Bernardo Tapia

Personal information
- Full name: Bernardo Tapia Montiel
- Date of birth: 7 July 1962 (age 63)
- Place of birth: Terrassa, Spain
- Height: 1.78 m (5 ft 10 in)
- Position: Midfielder

Team information
- Current team: Deportivo La Coruña (assistant)

Youth career
- Terrassa

Senior career*
- Years: Team / Apps / (Gls)
- 1979–1981: Terrassa
- 1981–1984: Salamanca / 14 / (0)
- 1982–1983: → Andorra (loan)
- 1985–1986: Algeciras / 28 / (1)
- 1986–1987: Albacete / 27 / (2)
- 1987–1990: Lugo / 101 / (24)
- 1990–1994: Manlleu / 127 / (25)
- 1994–1995: Gramenet / 19 / (4)
- 1995–1997: Terrassa / 66 / (10)
- Total:  / 382 / (66)

Managerial career
- 1997–1999: Terrassa (youth)
- 1999: Terrassa (interim)
- 2000: Terrassa (interim)
- 2007–2008: Sant Andreu (assistant)
- 2011–2012: San Lorenzo
- 2012–2013: Manlleu (youth)
- 2014–2017: Reus (assistant)
- 2017–2018: Zaragoza (assistant)
- 2018–: Deportivo La Coruña (assistant)

= Bernardo Tapia =

Spanish footballer and manager

Bernardo Tapia Montiel (born 7 July 1962) is a Spanish retired footballer who played as a midfielder, and is the current assistant manager of Deportivo de La Coruña.

==Playing career==
Born in Terrassa, Barcelona, Catalonia, Tapia finished his formation with Terrassa FC. He made his professional debut on 16 June 1979 at the age of just 16, starting in a 1–1 Segunda División home draw against Barakaldo CF, as his side was already relegated.

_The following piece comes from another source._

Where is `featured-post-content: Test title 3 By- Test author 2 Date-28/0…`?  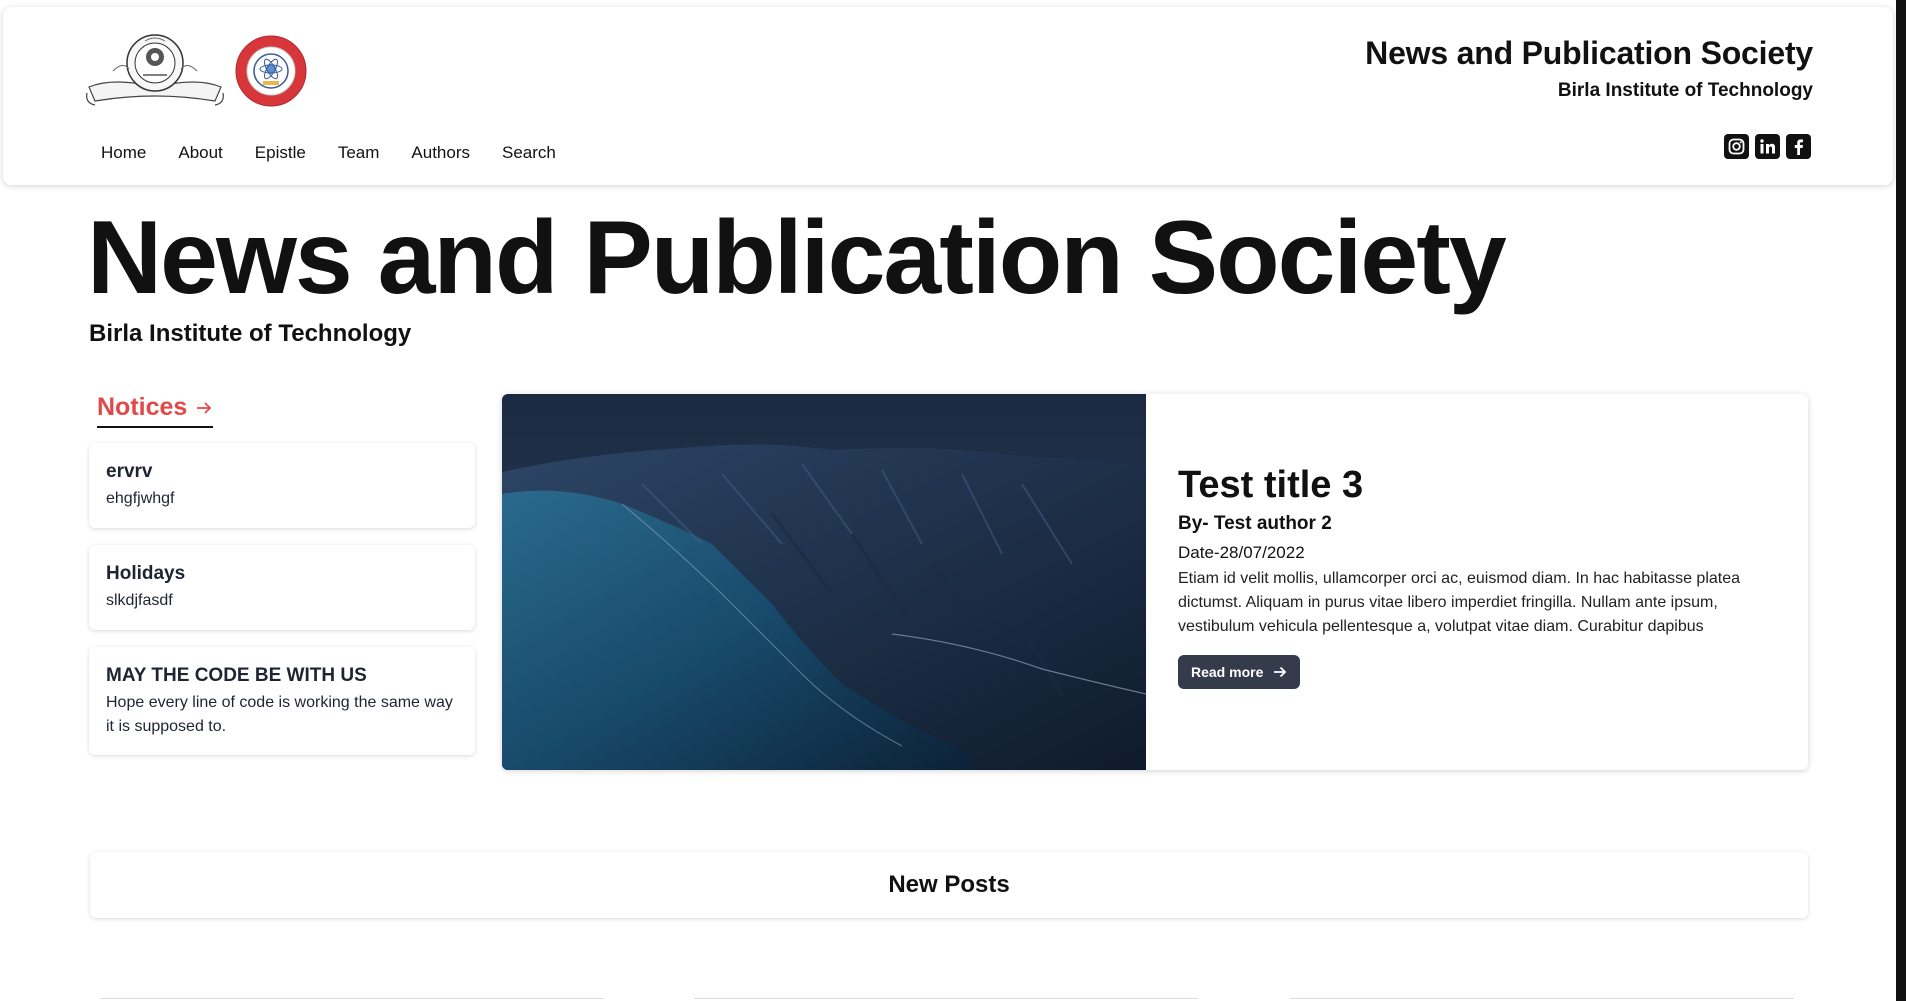 featured-post-content: Test title 3 By- Test author 2 Date-28/0… is located at coordinates (1473, 576).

In 1981, Tapia joined UD Salamanca still in the second division; after featuring rarely, he was loaned to Segunda División B side Andorra CF the following year. Upon returning, he was assigned to the main squad in La Liga and made his debut in the category on 9 November 1983, playing the last 30 minutes in a 0–4 away loss against Real Sociedad.

Tapia left the Charros in 1985, and subsequently resumed his career in the third division by representing Algeciras CF, Albacete Balompié, CD Lugo, AEC Manlleu, UDA Gramenet and Terrassa. He retired with the latter in 1997, aged 34.

==Managerial career==
Immediately after retiring, Tapia took over Terrrassa's youth categories until 1999, when he was appointed technical director of the main squad. He also had two spells as an interim manager, with the side in the third division.

Tapia left the Egarenses in 2005, and was appointed UE Sant Andreu's assistant in 2007, after a stint as a scout. In the following year, he was appointed technical secretary, remaining with the role until 2011.

In June 2011, Tapia was appointed manager of lowly locals UD San Lorenzo in the regional leagues. He left the club in 2012, and joined another club he represented as a player, Manlleu, as an assistant of the Juvenil squad; in December of that year, he was named manager of the latter squad.

On 28 June 2014, Tapia was appointed Natxo González's assistant at CF Reus Deportiu. In 2017, he joined González's staff at Real Zaragoza, again as an assistant.